Kings of Pastry
Been thinking about this film a lot, since seeing it yesterday. It’s an intimate view into a strange, macho world that seems so foreign, so old fashioned. Watching those men struggle to win the Meilleur Ouvrier de France pastry title is like watching Olympic athletes training; they give it their all, for years, and then it comes down to three short days.
It’s a man’s world and in the first few moments of the film I couldn’t help remembering a meeting I had, years ago, with the women chefs of France. They were setting up their own organization, in opposition to the MOF. Because they are, of course, left out of the competition. It’s only for the ouvriers, not the ouvrieres; there’s even a point in the film where the chief judge tells one of the contestants to “man up” at a difficult moment.
But once I got over my feminist outrage – after all, in this country pastry has become very female-dominated – I started thinking about the competition itself. I didn’t want to eat a single one of those confections; not one of them struck me as delicious. They were so worked on, so complicated, so technique-driven. Every one of those pastries had been touched a thousand times. And every one of them had been constructed for the eye as much as the mouth. I’d much prefer to eat a piece of pie.
And I won’t even begin to get into how truly ugly most of those laborious pulled sugar constructions were, with their strange shapes, their atrocious flowers, their little birds and giant butterflies.
But mostly this wonderful film explains – although that is clearly not its intention - why there is a new food movement in France, a reaction against this antique tradition of technique. The young chefs have shaken off this world, along with everything it represents. Watching this film about the MOF is like watching a ghost go floating out of the room. I’m not sorry to see it go.

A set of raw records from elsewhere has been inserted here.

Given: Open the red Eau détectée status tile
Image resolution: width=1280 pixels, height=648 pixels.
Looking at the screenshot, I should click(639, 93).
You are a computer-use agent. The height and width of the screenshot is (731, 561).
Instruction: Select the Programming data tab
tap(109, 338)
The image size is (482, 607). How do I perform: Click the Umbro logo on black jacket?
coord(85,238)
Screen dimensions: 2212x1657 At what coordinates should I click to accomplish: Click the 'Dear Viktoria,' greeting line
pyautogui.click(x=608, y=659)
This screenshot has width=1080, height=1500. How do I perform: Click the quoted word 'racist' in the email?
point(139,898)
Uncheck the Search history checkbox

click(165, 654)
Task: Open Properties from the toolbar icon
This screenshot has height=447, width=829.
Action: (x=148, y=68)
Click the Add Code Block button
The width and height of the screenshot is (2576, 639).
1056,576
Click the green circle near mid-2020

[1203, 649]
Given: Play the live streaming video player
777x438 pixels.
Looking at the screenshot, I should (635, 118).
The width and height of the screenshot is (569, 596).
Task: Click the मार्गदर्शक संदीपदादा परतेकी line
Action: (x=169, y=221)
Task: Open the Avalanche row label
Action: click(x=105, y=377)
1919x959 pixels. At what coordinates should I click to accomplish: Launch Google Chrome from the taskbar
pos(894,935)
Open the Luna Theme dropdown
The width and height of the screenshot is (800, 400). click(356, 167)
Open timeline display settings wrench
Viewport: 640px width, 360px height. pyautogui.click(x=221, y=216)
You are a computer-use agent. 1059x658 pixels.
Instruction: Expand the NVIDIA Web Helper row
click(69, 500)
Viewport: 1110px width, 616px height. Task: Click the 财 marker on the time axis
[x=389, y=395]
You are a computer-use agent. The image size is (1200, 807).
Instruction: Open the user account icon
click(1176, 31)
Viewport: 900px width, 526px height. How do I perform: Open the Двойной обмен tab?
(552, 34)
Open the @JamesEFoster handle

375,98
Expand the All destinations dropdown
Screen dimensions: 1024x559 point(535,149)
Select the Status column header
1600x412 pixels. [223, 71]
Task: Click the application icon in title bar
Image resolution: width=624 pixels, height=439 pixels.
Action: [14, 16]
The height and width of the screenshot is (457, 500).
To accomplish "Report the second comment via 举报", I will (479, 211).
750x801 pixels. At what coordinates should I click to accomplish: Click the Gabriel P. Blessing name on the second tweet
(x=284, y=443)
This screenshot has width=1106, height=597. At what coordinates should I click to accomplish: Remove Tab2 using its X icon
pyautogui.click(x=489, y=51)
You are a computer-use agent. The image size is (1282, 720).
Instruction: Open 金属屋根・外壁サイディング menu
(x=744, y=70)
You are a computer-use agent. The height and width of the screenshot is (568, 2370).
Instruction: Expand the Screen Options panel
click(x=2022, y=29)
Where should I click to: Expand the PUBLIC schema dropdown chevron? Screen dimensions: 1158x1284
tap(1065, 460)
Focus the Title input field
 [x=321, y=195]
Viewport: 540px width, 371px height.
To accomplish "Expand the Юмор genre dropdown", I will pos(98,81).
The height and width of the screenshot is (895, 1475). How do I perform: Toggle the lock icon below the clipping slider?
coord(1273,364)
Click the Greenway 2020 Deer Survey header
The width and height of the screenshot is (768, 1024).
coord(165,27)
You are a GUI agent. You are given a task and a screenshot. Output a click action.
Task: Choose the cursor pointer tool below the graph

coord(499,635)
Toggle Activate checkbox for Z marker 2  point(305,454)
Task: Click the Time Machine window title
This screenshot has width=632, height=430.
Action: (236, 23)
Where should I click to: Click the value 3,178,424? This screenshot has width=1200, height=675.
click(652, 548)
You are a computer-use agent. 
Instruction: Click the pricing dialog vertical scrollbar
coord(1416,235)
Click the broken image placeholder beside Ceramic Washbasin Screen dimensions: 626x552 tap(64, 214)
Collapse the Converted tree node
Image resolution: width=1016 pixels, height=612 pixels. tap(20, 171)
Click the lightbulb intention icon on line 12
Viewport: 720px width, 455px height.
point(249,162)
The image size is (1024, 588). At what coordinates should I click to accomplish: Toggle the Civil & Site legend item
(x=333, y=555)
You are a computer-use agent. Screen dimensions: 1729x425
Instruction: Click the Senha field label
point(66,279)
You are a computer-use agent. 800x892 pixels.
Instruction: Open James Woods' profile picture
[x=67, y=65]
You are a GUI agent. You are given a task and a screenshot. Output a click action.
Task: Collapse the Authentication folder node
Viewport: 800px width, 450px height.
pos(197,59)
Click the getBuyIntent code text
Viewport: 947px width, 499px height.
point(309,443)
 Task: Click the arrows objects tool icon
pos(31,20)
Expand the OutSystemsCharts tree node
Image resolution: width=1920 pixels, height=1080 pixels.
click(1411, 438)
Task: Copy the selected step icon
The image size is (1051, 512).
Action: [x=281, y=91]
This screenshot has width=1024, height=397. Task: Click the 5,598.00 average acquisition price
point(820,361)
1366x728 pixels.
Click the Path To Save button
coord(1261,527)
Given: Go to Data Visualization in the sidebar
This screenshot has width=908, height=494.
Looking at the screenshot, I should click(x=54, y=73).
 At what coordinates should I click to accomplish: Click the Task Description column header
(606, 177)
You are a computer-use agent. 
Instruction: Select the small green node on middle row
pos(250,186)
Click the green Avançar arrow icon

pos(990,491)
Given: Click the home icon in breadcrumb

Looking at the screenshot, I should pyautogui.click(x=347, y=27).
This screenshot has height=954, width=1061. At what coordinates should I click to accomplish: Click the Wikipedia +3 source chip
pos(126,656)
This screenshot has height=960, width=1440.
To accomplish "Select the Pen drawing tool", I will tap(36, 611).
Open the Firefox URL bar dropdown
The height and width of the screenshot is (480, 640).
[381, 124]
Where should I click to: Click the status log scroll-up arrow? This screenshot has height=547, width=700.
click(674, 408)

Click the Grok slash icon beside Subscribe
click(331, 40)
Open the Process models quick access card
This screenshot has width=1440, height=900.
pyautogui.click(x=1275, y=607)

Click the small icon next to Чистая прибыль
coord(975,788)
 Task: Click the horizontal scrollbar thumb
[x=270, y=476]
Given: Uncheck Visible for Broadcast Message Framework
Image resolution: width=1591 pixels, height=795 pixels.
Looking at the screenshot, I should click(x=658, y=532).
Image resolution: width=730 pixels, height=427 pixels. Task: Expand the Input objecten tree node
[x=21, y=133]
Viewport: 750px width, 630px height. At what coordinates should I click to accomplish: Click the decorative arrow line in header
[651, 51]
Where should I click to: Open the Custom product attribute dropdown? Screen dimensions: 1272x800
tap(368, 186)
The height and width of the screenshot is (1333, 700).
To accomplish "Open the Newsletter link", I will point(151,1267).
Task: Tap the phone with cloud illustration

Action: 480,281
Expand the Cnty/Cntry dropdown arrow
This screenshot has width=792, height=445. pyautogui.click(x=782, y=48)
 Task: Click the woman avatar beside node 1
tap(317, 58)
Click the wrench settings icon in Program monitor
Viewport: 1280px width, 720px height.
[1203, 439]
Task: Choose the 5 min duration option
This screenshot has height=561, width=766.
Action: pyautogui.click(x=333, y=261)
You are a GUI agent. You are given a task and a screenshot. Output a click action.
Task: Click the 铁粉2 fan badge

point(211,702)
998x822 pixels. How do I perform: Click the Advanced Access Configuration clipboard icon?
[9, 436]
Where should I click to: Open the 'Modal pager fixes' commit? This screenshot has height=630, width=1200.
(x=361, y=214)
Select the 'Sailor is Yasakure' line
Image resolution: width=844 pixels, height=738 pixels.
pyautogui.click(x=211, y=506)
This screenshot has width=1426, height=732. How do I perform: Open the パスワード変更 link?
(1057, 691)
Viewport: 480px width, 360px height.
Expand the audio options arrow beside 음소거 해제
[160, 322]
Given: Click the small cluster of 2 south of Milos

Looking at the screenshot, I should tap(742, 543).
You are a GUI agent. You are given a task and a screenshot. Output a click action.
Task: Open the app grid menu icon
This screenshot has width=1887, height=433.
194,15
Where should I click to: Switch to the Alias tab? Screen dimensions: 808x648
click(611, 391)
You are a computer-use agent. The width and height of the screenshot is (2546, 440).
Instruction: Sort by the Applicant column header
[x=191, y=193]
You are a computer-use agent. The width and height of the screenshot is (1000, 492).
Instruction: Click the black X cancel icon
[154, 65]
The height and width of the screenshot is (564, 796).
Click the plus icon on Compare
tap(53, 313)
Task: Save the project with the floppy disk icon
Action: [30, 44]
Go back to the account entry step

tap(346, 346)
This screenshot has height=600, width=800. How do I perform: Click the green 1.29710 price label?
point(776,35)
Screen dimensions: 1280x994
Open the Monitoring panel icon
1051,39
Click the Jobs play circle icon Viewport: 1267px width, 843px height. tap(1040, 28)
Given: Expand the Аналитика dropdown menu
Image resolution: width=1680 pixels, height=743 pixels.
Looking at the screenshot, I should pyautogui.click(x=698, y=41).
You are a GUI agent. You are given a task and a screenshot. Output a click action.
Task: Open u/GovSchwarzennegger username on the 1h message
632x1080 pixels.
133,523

In the beginning of the movie President Sarkozy gives a speech in which he makes a populist case for the MOF as the triumph of the anti-intellectual. The work of the hand, he says, is as important as the work of the mind. And that, of course, is precisely the point; the new breed of chef refuses to accept that they are simply using their hands. The best modern food is not being created by people who are working to win the MOR, and the most interesting chefs aren’t creating old-fashioned set pieces. They want to appeal to your mind as much as your mouth. They want you to think about what you are eating.